Pelas redes sociais é fácil ver que a cultura da violência está arraigada às polícias gaúchas. É delegado que tem como avatar foto sua com arma de grosso calibre na mão, é policial que coloca identidade de menor no Instagram, é comandante da Brigada em seis cidades dizendo barbaridades. Estádio de futebol é pródigo em arbitrariedades. Um jornalista, recentemente, foi constrangido por um policial a apagar um vídeo que fez em seu celular de um tumulto na entrada do Beira-Rio. No ano passado, a Brigada Militar proibiu faixas “Fora Teixeira” nos estádios, numa atitude flagrantemente autoritária. O Governo nada fez, nem quis falar sobre o assunto. Aliás, o mais comum é ouvir da assessoria do governador e do secretário de Segurança que eles não falam sobre a Brigada Militar, alegando que não interferem na instituição, como se ela fosse uma espécie de poder independente.
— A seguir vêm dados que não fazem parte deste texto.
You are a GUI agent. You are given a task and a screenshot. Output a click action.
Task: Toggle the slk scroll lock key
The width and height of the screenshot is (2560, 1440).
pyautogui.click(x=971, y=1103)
Policial militar pode tudo no Rio Grande do Sul.

Ou quase tudo. Pelo menos um caso de um homem que foi seqüestrado, agredido e humilhado de diversas formas por policiais militares em Caxias do Sul foi alvo de inquérito da Polícia Civil. Mas é a impunidade nos casos de menor gravidade que encoraja os policiais a cometerem arbitrariedades mais bárbaras. Será que o governador finalmente acordou? A seguir tudo na mesma toada, logo logo o Governo Tarso terá alguma morte estúpida cometida por policial, como a do sem-terra Elton Brum, em São Gabriel, ou do sindicalista Jair Antônio da Costa, em Sapiranga.
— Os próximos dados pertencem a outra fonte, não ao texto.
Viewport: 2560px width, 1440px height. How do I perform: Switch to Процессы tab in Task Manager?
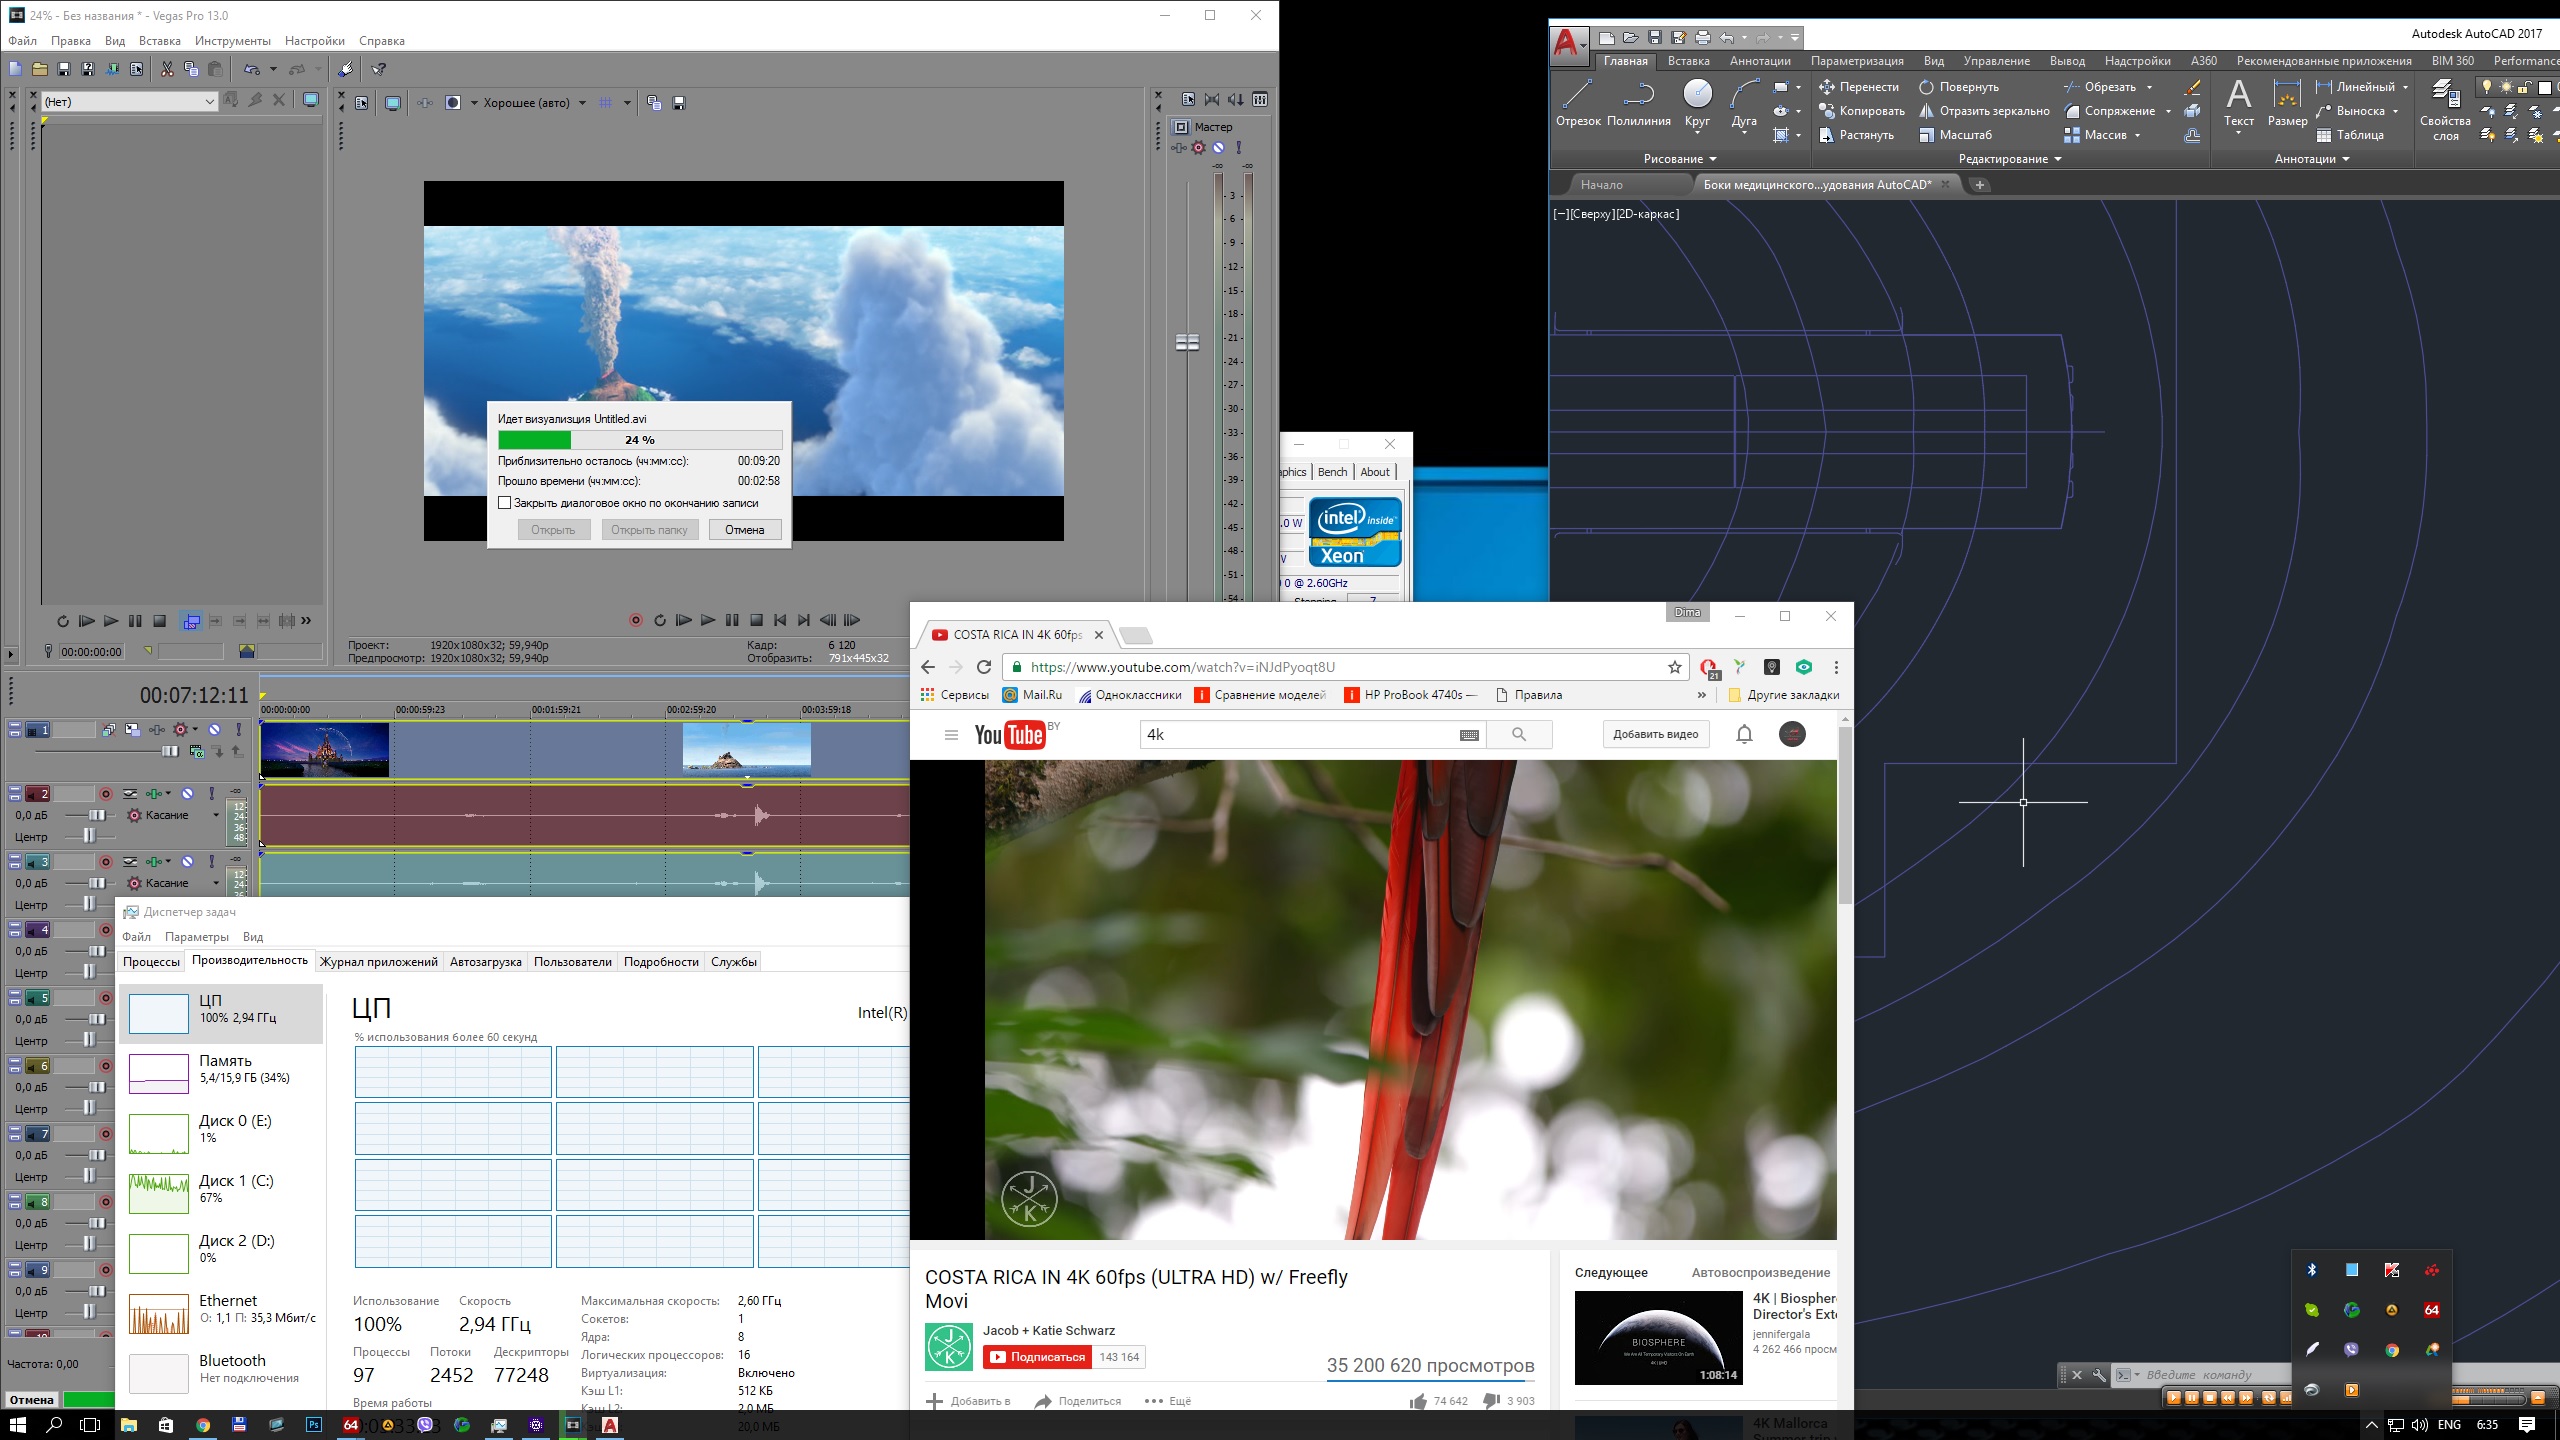(x=151, y=962)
Por fim, mais um indício de que o caso do Parque Marinha está longe de ser uma atitude isolada. No dia 18 de agosto, foi denunciado no Facebook um abuso muitíssimo semelhante e ocorrido em local muito próximo ao Marinha, na Rua João Alfredo, na Cidade Baixa, além da distância temporal ser de apenas cerca de 15 dias entre ambos os casos. Um casal presenciou uma abordagem violenta da Brigada Militar a outras pessoas e resolveu filmar para tentar proteger os cidadãos que sofriam a abordagem. O desfecho segue abaixo:

Quando saímos ontem de uma festa na João Alfredo, demos de cara com um grupo de policiais, gritando e empurrando dois rapazes com cacetetes, enquanto os rapazes diziam não ter feito nada. Vi a situação ficar cada vez mais violenta, e que aquilo era claramente uma violência gratuita, tratando pessoas inocentes como criminosos. Peguei meu celular para gravar a cena, na esperança de que aquilo inibisse uma violência ainda maior, quando um outro policial veio por trás e arrancou ele da minha mão. Quando saímos atrás dele para pedir o celular de volta, um outro empurrou o Marco. Foi quando o Marco disse que eles estavam fazendo merda, e isso foi motivo para eles imobilizarem e ALGEMAREM o Marco, por “desacato à autoridade”. Devolveram meu celular e deixaram o Marco preso e algemado dentro do camburão por 40 min enquanto faziam uma ocorrência e piadinhas da situação. Do lado de fora, junto com amigos tentavam ajudar, eu novamente tentei registrar aquela cena absurda e um policial pegou meu celular e atirou no chão deixando ele em pedaços. Ao final, liberaram o Marco, nos dando lições de moral. LAMENTÁVEL a atitude e a mentalidade de todos os integrantes da operação. Os pulsos do Marco ainda estão doloridos e inchados”.

Percebam mesma região da cidade, espaço de tempo de apenas cerca de quinze dias, situação muito semelhante, com policiais se achando no direito de tomar celulares de quem os filma no desempenho de uma função pública no meio da rua. O que os comandos andam ensinando ali nos quartéis da Avenida Praia de Belas?